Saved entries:
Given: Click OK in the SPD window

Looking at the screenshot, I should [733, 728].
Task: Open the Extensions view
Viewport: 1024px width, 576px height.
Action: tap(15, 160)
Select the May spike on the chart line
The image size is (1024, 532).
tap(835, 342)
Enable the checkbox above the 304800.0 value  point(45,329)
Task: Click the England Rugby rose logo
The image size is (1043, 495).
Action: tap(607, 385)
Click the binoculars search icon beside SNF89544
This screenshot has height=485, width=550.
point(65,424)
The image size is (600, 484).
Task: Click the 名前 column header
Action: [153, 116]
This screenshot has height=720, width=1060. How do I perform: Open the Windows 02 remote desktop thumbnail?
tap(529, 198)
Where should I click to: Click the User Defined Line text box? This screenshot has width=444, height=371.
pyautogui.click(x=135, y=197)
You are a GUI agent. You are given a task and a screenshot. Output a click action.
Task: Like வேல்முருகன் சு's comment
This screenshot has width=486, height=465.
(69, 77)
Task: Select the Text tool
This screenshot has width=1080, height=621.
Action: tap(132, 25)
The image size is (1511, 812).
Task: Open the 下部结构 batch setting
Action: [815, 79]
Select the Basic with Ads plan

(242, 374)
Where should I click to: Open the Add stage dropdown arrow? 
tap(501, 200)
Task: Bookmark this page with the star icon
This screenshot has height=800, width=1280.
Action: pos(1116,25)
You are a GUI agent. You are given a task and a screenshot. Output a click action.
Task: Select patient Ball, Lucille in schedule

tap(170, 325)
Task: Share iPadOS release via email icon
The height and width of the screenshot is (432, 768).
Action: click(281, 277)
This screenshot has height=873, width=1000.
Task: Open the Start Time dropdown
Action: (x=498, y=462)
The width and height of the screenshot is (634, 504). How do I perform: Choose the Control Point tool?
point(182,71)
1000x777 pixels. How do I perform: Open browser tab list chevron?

§ HOW TO COMPLETE THIS TASK: Nothing beyond the lines from the start of the entries through the line with "Task: Select the Text tool" should appear. Repeat those lines exactly, both ends included.

§ WORKED SOLUTION:
Given: Click OK in the SPD window

Looking at the screenshot, I should [733, 728].
Task: Open the Extensions view
Viewport: 1024px width, 576px height.
Action: tap(15, 160)
Select the May spike on the chart line
The image size is (1024, 532).
tap(835, 342)
Enable the checkbox above the 304800.0 value  point(45,329)
Task: Click the England Rugby rose logo
The image size is (1043, 495).
Action: tap(607, 385)
Click the binoculars search icon beside SNF89544
This screenshot has height=485, width=550.
point(65,424)
The image size is (600, 484).
Task: Click the 名前 column header
Action: [153, 116]
This screenshot has height=720, width=1060. How do I perform: Open the Windows 02 remote desktop thumbnail?
tap(529, 198)
Where should I click to: Click the User Defined Line text box? This screenshot has width=444, height=371.
pyautogui.click(x=135, y=197)
You are a GUI agent. You are given a task and a screenshot. Output a click action.
Task: Like வேல்முருகன் சு's comment
This screenshot has width=486, height=465.
(69, 77)
Task: Select the Text tool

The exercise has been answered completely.